TASK GOAL: Going through the entries below, copy out each line that contains "text".

RECORD EXTRACTS:
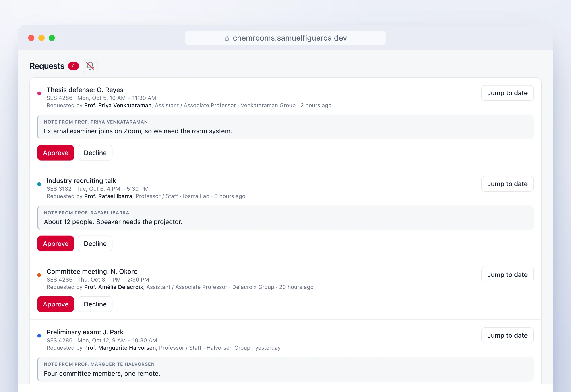This screenshot has height=392, width=571.
Task: Click orange dot beside Committee meeting request
Action: point(39,275)
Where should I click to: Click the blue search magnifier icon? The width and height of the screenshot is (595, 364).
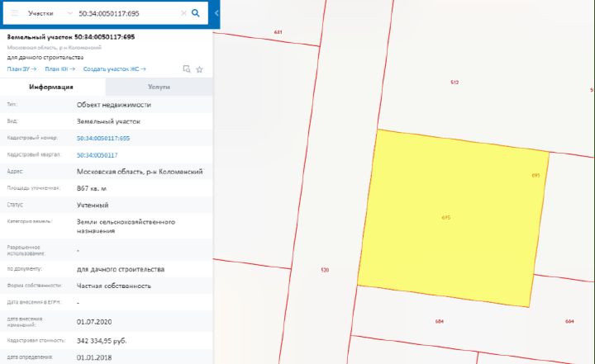click(x=196, y=14)
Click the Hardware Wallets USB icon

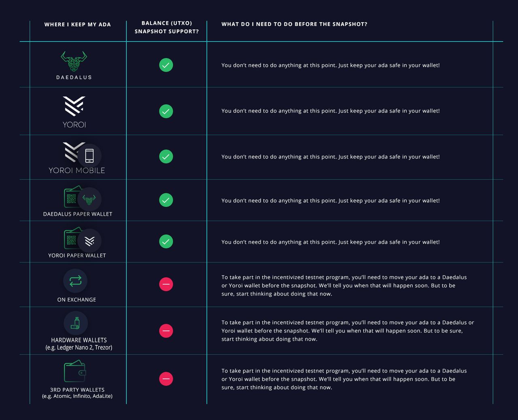(x=76, y=323)
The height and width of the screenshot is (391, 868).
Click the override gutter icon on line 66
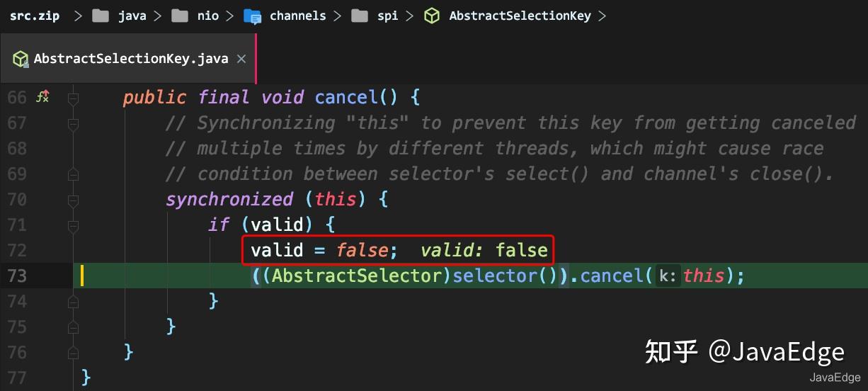[x=42, y=97]
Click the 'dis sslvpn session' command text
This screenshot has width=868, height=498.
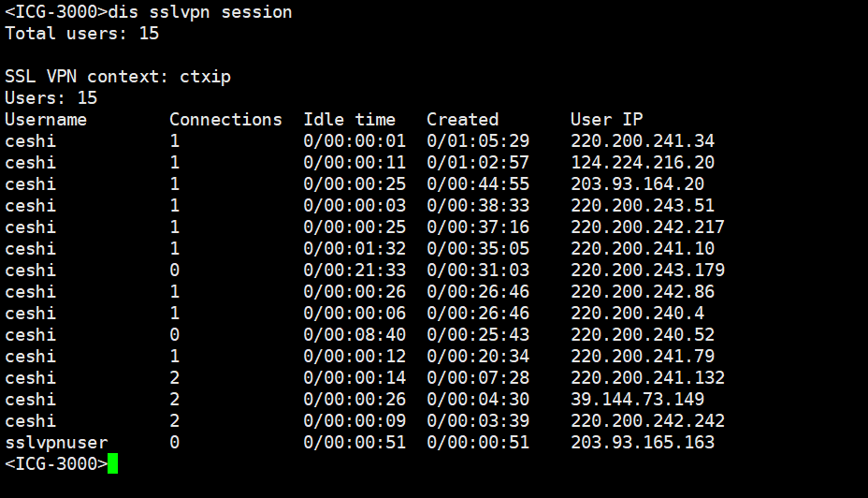tap(200, 12)
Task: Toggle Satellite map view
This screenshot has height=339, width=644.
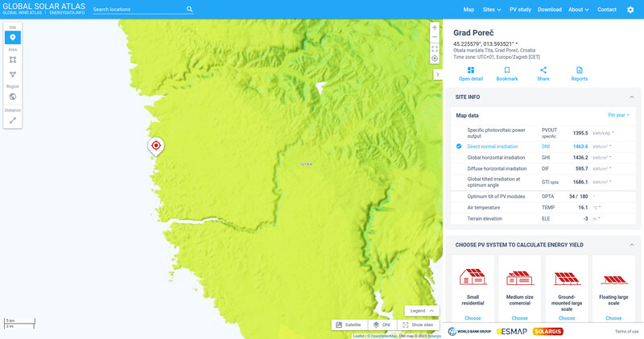Action: pos(349,325)
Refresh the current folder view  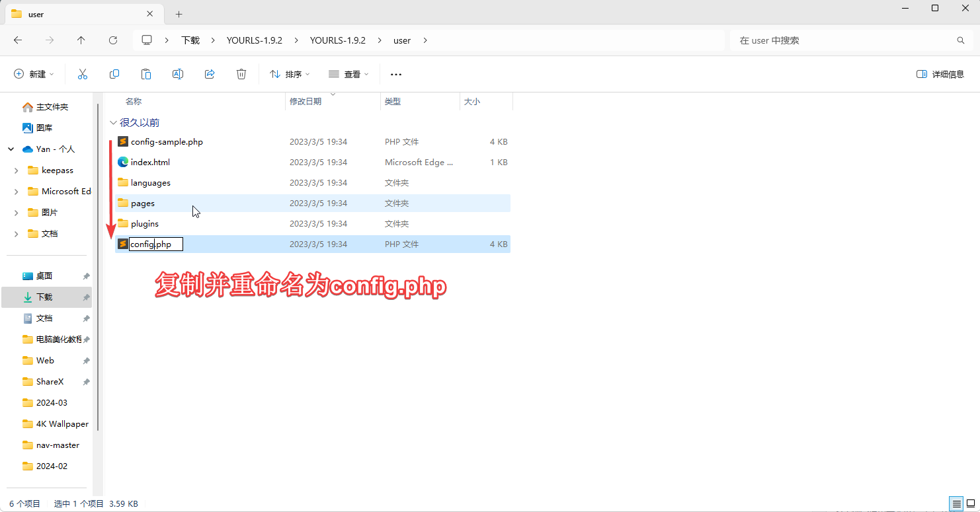(113, 40)
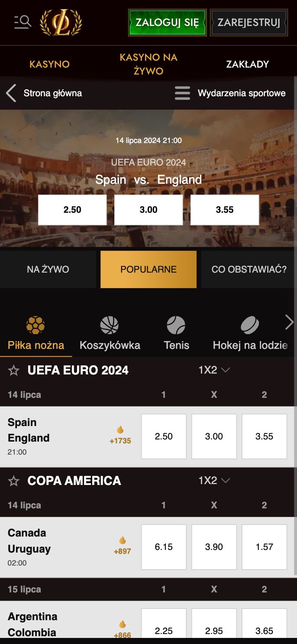This screenshot has height=644, width=297.
Task: Select the 6.15 odds for Canada vs Uruguay
Action: (164, 546)
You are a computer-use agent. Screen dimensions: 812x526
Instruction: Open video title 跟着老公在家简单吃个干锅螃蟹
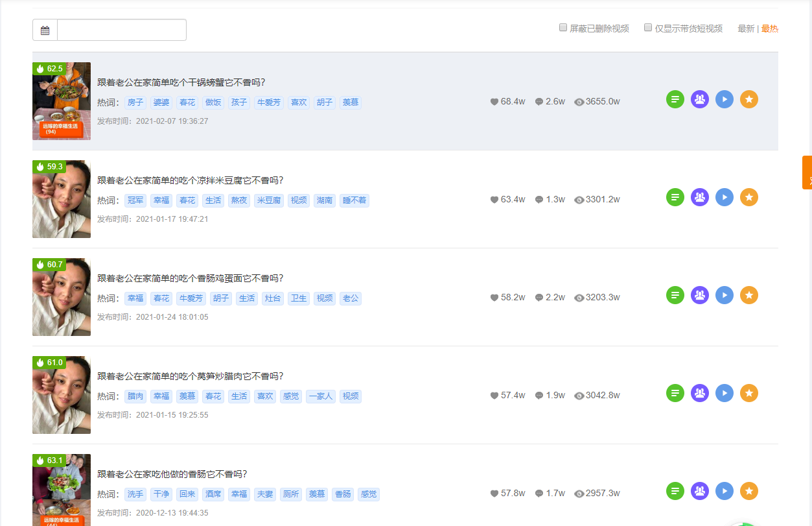pos(181,82)

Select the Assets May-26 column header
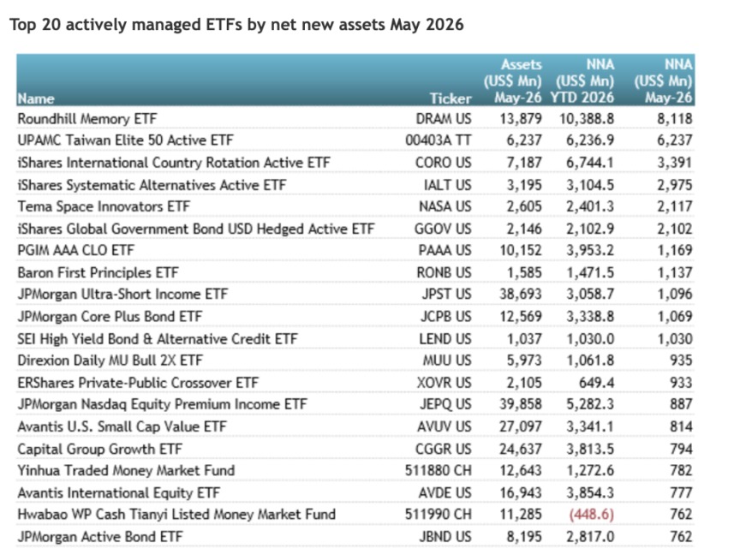point(512,80)
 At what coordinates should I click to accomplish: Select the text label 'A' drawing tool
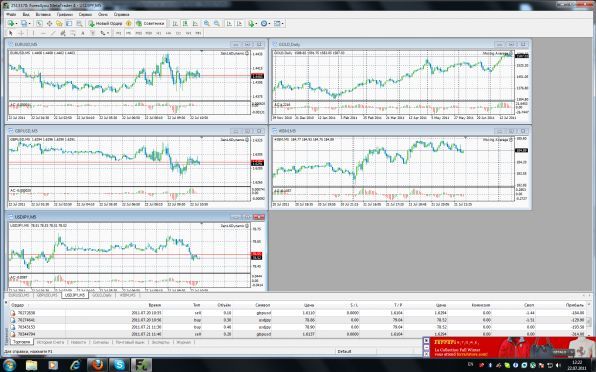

ANSWER SPACE:
Click the 'dis sslvpn session' command text
 At what coordinates should I click to accomplish: Select the text label 'A' drawing tool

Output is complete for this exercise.